We could hear them coming from way down t he street because they were in a hurry and they gunned their engines after they came around corners. Then they came cam bolting to our driveway.

So many were  just  guys in big pickups. On a mission. They roared to a stop on our side of the street. They gun their engine to halt. They would get out, take a long look at things, then quickly tramp up the sidewalk and and past  rows of things lined up on the grass.  Their eyes dart around again while they get the full view of things.  If they are  interested in anything, it is typically something mechanical.  Those guys were mostly  gone in an instant, not typically buying anything.

Common, too, were the couples.  The woman shopped, the guy shuffled through a limited part of the display of stuff.  The woman moved methodically and grabbed less discriminately, often picking up  a lot of  small items that may altogether be fetched for $2.35.  Often the man went back to the vehicle and waited out his lady.

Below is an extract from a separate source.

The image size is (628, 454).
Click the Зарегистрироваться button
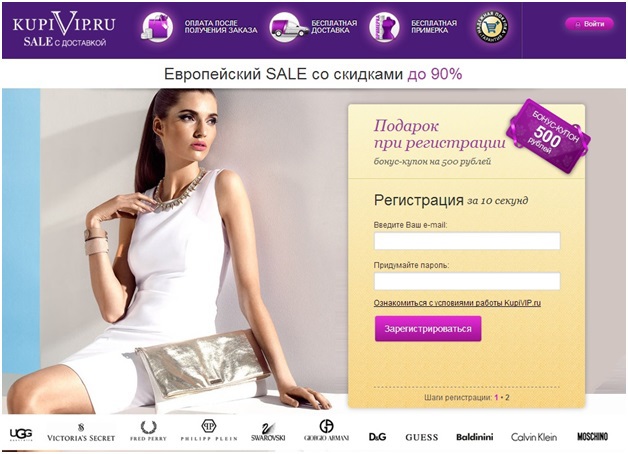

When a family piled out of their car, they spread out.  They dawdled more around the tables. In the end, they scarfed up a lot more small stuff.  Kids shouted out things they discovered across the way.

One guy was looking for old LPs and was more a conversationalist with me than a shopper.  Another old-time Tempean talked about the prominent community people we knew in common.  When he learned I had worked for the old Tempe Daily News more than 25 years ago, he asked me if I was there when  the paper’ had it most embarrassing — when the photo of a track runner was published and his shorts allowed his privates to be exposed.  No, I wasn’t around, but I saw the photo in unofficial archives and remember the stories on how staff scrambled to retried as many of the published papers as they could.  And the letter of apology to readers who saw it.

I tried to sell an antique at the garage sale: a Thor Glad-Iron — a roller iron (great for shirt) that my family had from the 1950s. No one was interested. I once tried to get the Tempe Historical Museum to take it but they didn’t want it.

I guess I will try to get it sold on Craig’s List.